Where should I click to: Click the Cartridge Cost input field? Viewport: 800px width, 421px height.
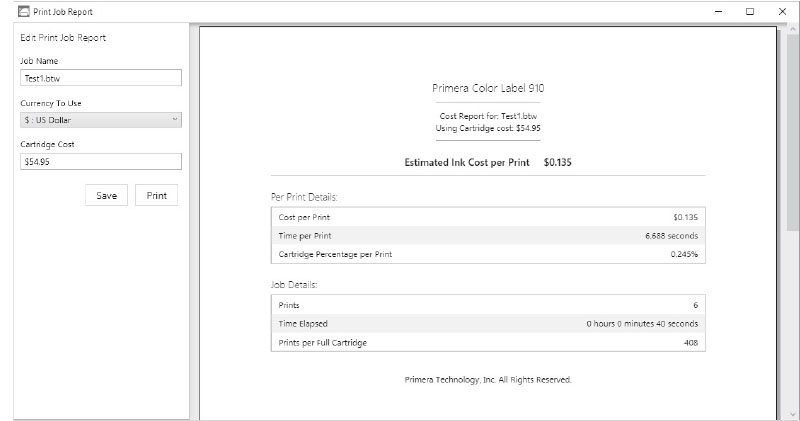pyautogui.click(x=101, y=162)
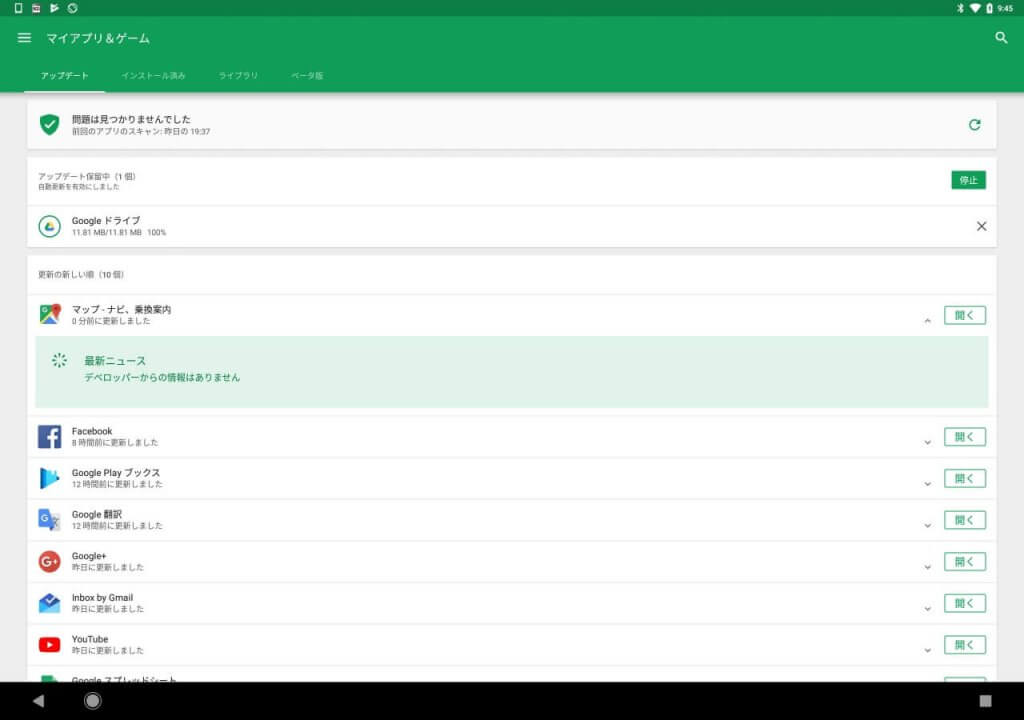Tap the search magnifier icon
Image resolution: width=1024 pixels, height=720 pixels.
pos(1001,38)
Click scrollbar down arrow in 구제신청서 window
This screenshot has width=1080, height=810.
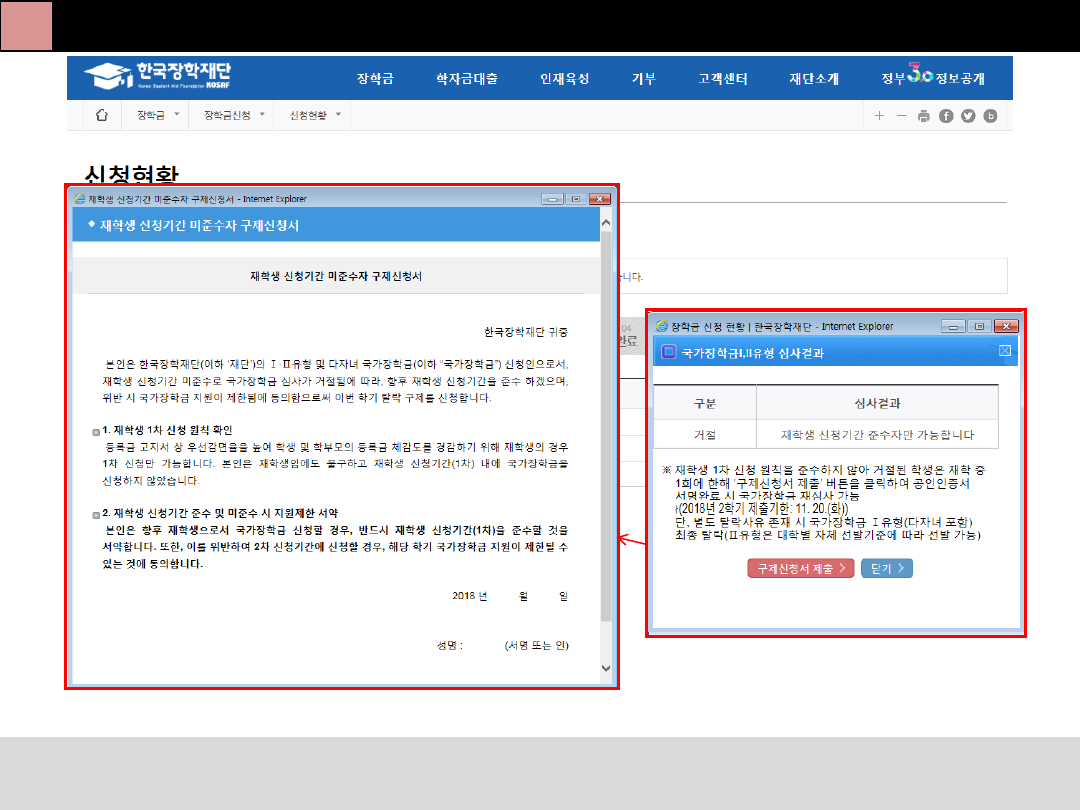point(606,668)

····················

▶ **SET TASK**
Find each line in the listing above that contains the word "height" and copy those lines in full.

▶ **RESULT OF THIS EXERCISE**
Where should I click to: Click the Cartridge Cost input field? Viewport: 800px width, 421px height.
Image resolution: width=1024 pixels, height=720 pixels.
This screenshot has width=1080, height=810.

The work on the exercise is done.